## [Ausgangstext]
_ _ _ _ _ _ _
Schwäbische Zeitung (Bad Saulgau)
„Hundehalterin konnte die Bedrohung erahnen“
Psychologischer Gutachter äußert sich zur Angeklagten
FROHNSTETTEN - Muss die Hundehalterin die Verantwortung für den tödlichen Hundebiss übernehmen? Am zweiten Verhandlungstag sagte ein Psychiater, dass die Angeklagte die Gefahr, die von ihrem Hund ausging, hätte erkennen müssen. Wegen eines tödlichen Hundeangriffs auf eine 72-jährige Rentnerin in Frohnstetten sind die Hundehalterin und der von ihr getrennt lebende Ehemann in einer Berufungsverhandlung vor dem Landgericht Hechingen angeklagt.
Nachbarn der Hundehalterin sagten aus, dass der Hund immer ein aggressives Verhalten gegenüber vorbeilaufenden Passanten gezeigt habe, sodass letztendlich der an das Grundstück angrenzende Verbindungsweg fast vollständig von den Fußgängern gemieden wurde. Die Verteidiger hatten in ihrer Begründung für die Berufung jedoch angegeben, dass die Eheleute und vor allem die 44-jährige Hundehalterin nichts von der Bedrohung des Kangal-Rüden ahnen konnten.
Angeklagte sammelte Tiere
Dem widersprach der psychologische Gutachter bei seiner Aussage jedoch. Die Angeklagte habe zwar eine gemischte Persönlichkeitsstörung, was aus einer schwierigen Kindheit herzuleiten sei. Sie sei außerdem nicht fähig, sich vorgenommene Handlungen auch wirklich durchzuführen und zeige dadurch eine gewisse Verantwortungslosigkeit. Weder bei der Aussage des Psychiaters noch bei den Zeugenaussagen zeigte die Angeklagte Betroffenheit. Nachdem ihr aus diesem Grund ihre drei Kinder weggenommen wurden, begann sie mit dem sogenannten „Animal Hoarding“, also der Sucht des Sammelns von Tieren, um die sie sich kümmern wollte und durch die sie eine emotionale Befriedigung erlebe. Darum sei die Angeklagte nur vermindert schuldfähig. „Es ist keine aufgehobene Schuldfähigkeit, da es zu keinem Bewusstseinsverlust der Angeklagten gekommen war“, sagte der Psychiater. Auf Nachfrage der Verteidigung, ob die Angeklagte mit ihrer Krankheit hätte erkennen müssen, dass von ihrem Hund eine Gefahr ausging, antwortete der Psychiater mit „Ja.“Die Angeklagte habe gewusst, dass die Haltung so nicht tragbar sei und sei daher bemüht gewesen, den Kangal los zu bekommen. „Ihr war auf jeden Fall bewusst, dass es gefährlich werden könnte“, sagte er. Eine Handlung daraus habe sie aber nicht ableiten können.
_ _ _ _ _ _ _
## [Informationen]
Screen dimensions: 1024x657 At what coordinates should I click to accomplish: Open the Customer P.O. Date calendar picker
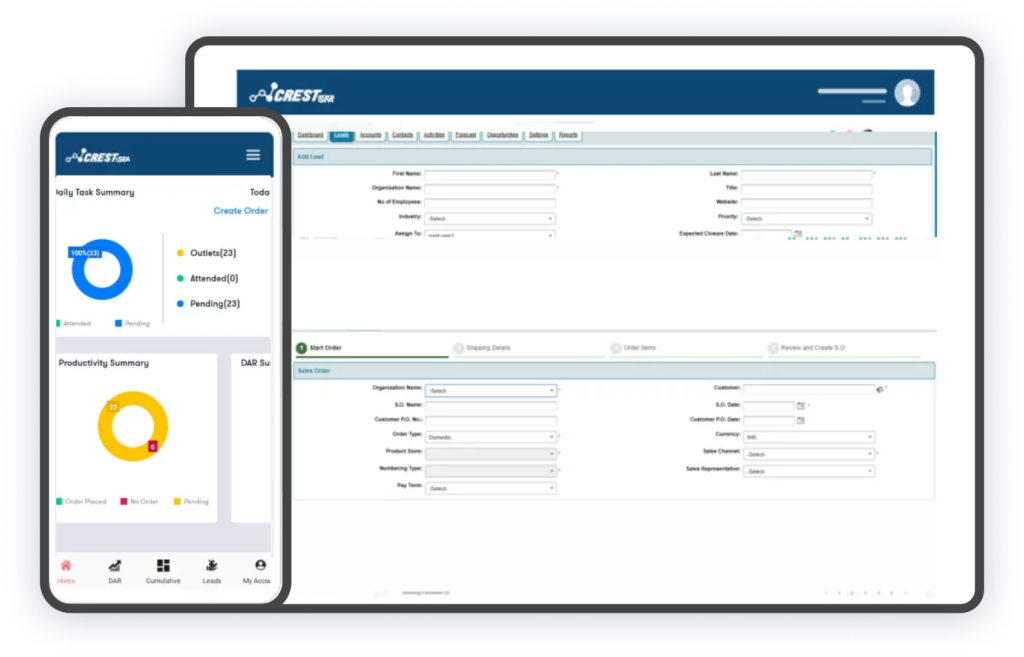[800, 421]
_ _ _ _ _ _ _
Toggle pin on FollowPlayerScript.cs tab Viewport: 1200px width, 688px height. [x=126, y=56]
_ _ _ _ _ _ _
## [Aufgaben und Übungen]
a – Vor welchem Gericht findet laut dem Artikel über den Hundeangriff in Frohnstetten die Berufungsverhandlung statt?
b – Setzen Sie bitte den Artikel über den Hundeangriff in Frohnstetten im Anschluss an seinen letzten Satz fort.
Die Datensätze werden hierfür nicht gebraucht.

## [Lösungen nach Nummer]
a – Vor dem Landgericht Hechingen.

b –
Verstöße gegen Tierschutzhundeverordnung
Eine Tierverhaltenstherapeutin verdeutlichte, dass die Hundehaltung absolut nicht tragbar gewesen sei und gegen sämtliche Punkte der Tierschutzhundeverordnung verstoßen habe. Zeugen sagten über den Zustand des Grundstücks, es sei in einem katastrophalen Zustand gewesen und im Garten habe es bestialisch nach Katzenstreu gestunken. Der Therapeutin zu Folge war der Hund mit einer zu kurzen Kette angebunden, er hatte zu wenig Platz auf dem Grundstück und keine geeignete Hundehütte. „Erklären lässt sich das Verhalten des Kangal-Rüden nicht, das müsste individuell eingeschätzt werden. Allerdings muss nicht erst jemand verletzt werden, damit man sieht, dass ein Tier gefährlich ist und damit man etwas dagegen unternimmt“, sagte sie.
Die Verhandlung wird am 27. Februar fortgesetzt. Auf Antrag der Verteidiger wird dann ein neues Gutachten vorgetragen. Die Experten sollen überprüfen, ob ein neuwertiges Halsband auch gerissen wäre.